Before the interview:
In the Interview:
At the end of the interview:
It is normal that the Interviewee or Panel will let you know when a decision will be made and how you will be notified. If they do not mention anything, don’t be afraid to ask.
It is usual that at the end of the interview, you will be asked if you have any questions. Even though you may feel that everything was covered in the interview, it is always good to ask at least 2 questions, but steer clear of questions regarding holidays or benefits as this could leave a negative impression.
Try not to talk about salary or bonus, unless the Interviewee or Panel mentions this. If you do, it could give the impression that salary is your prime consideration. This should be left to your Recruitment Consultant to liaise with the client, on your behalf or can always be discussed in more detail when an offer of appointment is made.
At the end of an interview, thank the Interviewee or Panel for the opportunity given to you to meet them and to learn more about the job role. If you are really interested in the job then convey this to them and say that you look forward to hearing from them.
After leaving their office, report back to your Recruitment Consultant with feedback – this is crucial as everything will be fresh in your mind and, if you have any concerns or questions, your Recruitment Consultant will be able to assist you.
What happens next?
If you are offered the job – Congratulations!
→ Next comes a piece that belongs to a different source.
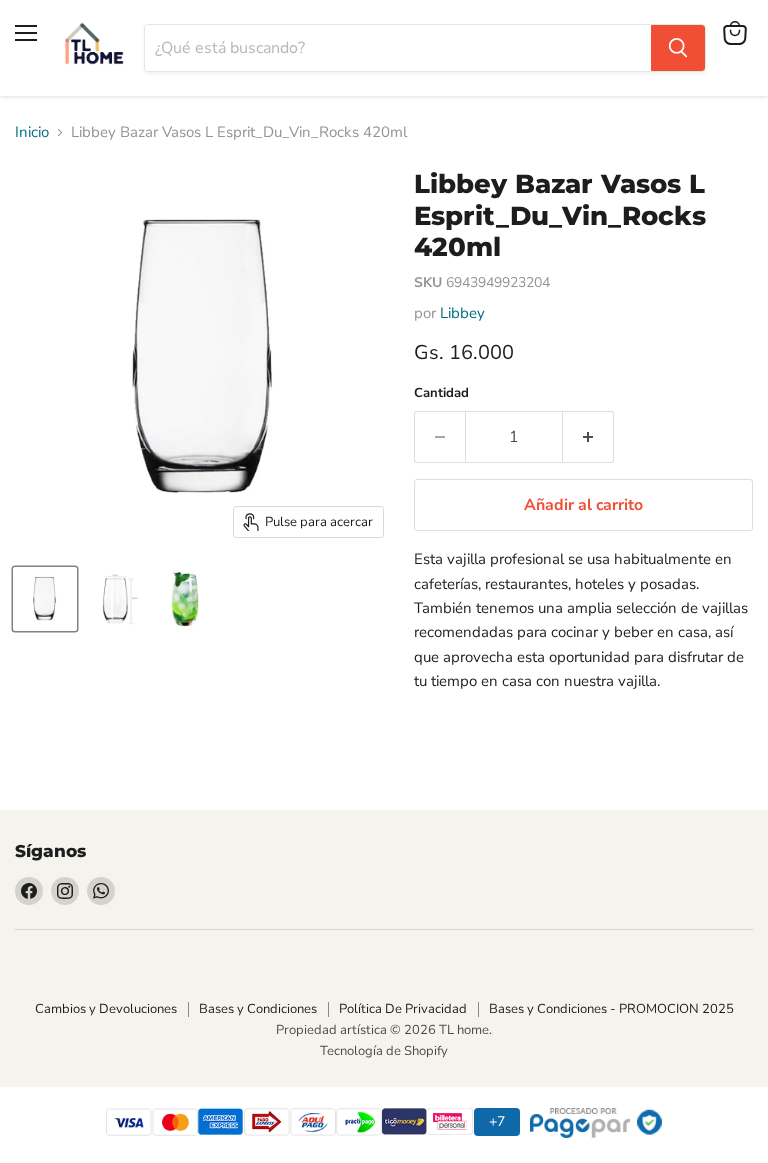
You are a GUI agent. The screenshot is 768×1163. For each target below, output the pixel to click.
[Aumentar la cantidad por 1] (588, 437)
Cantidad (441, 393)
Respond positively to the news. It is likely that you will have references taken up. Ensure that your referees are aware of the likelihood of such enquiries.
Do not hand in your Notice until you have written confirmation of your appointment. This could be via email and followed-up in the post and is likely to be an Offer Letter, before Contract.
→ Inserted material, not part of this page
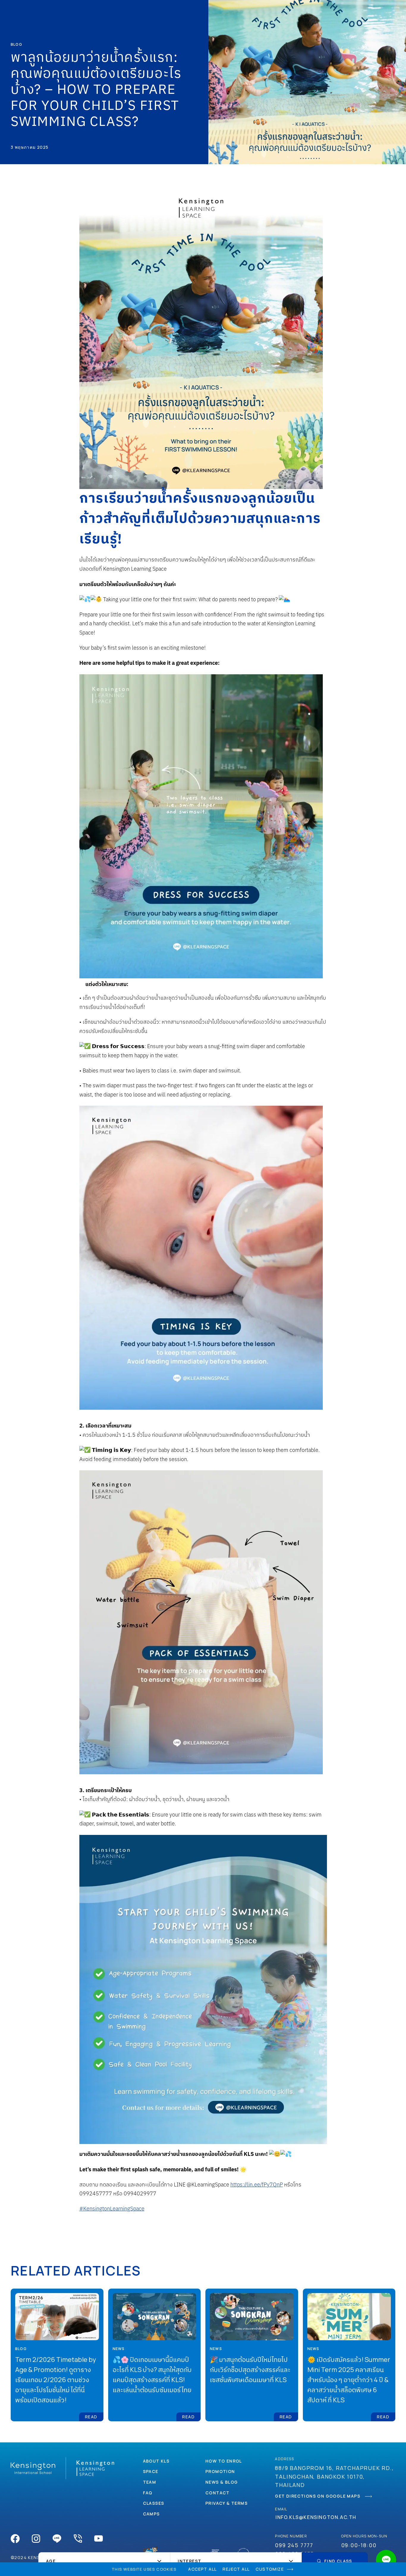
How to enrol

What if you are unsuccessful?
Try not to be hard on yourself, as it may be the case that you met all the selection criteria, but another candidate had slightly more experience or could offer other skills. There will always be other opportunities, so congratulate you for getting selected for interview.
You should get feedback from your Recruitment Consultant, which should help you reflect on your own performance. Think positively about what you could have done differently. Remember, you can learn a lot from interview feedback so that when you go for your next one, you can make the necessary improvements.
Teresa Batchelor - CC Blue Recruitment
This entry was posted in General News. Bookmark the permalink.